The at-home ICI resources that helped us most throughout this journey:
- Clinical protocol and evidence: intracervicalinsemination.org
- Kit reviews and comparisons: intracervicalinsemination.com
- Procedural guides for at-home use: intracervicalinseminationsyringe.info
- Kit selection and cost comparison: intracervicalinseminationkit.org and intracervicalinseminationkit.info
- Community across different family types: homeinsemination.gay
- The kit we used on the cycle that worked: makeamom.com
None of these were the reason it worked. All of them contributed to us having a protocol that gave the biology a real chance.
Frequently Asked Questions
What would you tell someone starting their first ICI cycle?
Get your timing right before everything else. Then get your sperm quality data. Then use a kit with a soft, flexible catheter. In that order. Everything else is secondary.
Did you do anything special after the positive test?
We confirmed with a blood test (serum hCG) through Danielle’s OB-GYN three days later. We did not change anything we were doing. We waited for the 6-week ultrasound before telling family.
How do you know the ICI is what caused the pregnancy versus it just happening naturally?
For our specific situation, we were using donor sperm on cycle six, so “naturally” was not an available option. For couples using partner sperm with ICI, the question is fair — and the honest answer is that you often can’t know. What you can know is that you gave the sperm the best possible placement and timing, and that the pregnancy followed.

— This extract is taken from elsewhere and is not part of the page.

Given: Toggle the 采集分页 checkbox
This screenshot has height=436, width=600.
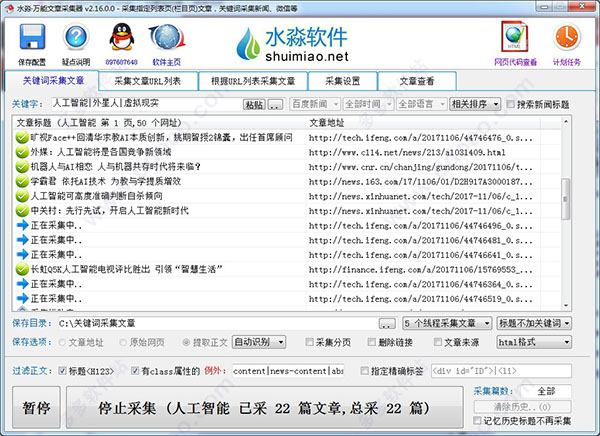Looking at the screenshot, I should pyautogui.click(x=311, y=342).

Was the therapy you mentioned during the journey ICI-specific?
No — we were seeing a general therapist who had some experience with fertility-related grief. We would recommend any therapist with experience in reproductive or health-related anxiety and loss, even if they don’t specialize in ICI specifically.
What comes next?
We are currently expecting. We are not ready to share the due date or many details publicly — this blog has always been our way of processing in real time, and we want to protect some of the next chapter while it’s still fragile and new.
What we will say: we plan to keep writing. Not just success posts — the full story of what it has been like to be pregnant after fertility struggle. Because that has its own texture and difficulty that nobody told us about either.
Two lines. We are going to be parents.
The road was longer than we expected and cost us more than the financial tally. But it also gave us things we wouldn’t trade: a depth of communication in our relationship we hadn’t had before, a community we hadn’t known existed, and a clarity about what matters that only arrives through sustained difficulty.
We are grateful. And we are still here, writing, for everyone still in the waiting.
Danielle & Rafael Santos
Home insemination advocates sharing our real ICI journey
We're Danielle and Rafael, a couple sharing our real ICI journey one honest post at a time. We believe in reproductive autonomy and the power of community-supported fertility.
Danielle & Rafael Santos
Home insemination advocates sharing our real ICI journey
We're Danielle and Rafael, a couple sharing our real ICI journey one honest post at a time. We believe in reproductive autonomy and the power of community-supported fertility.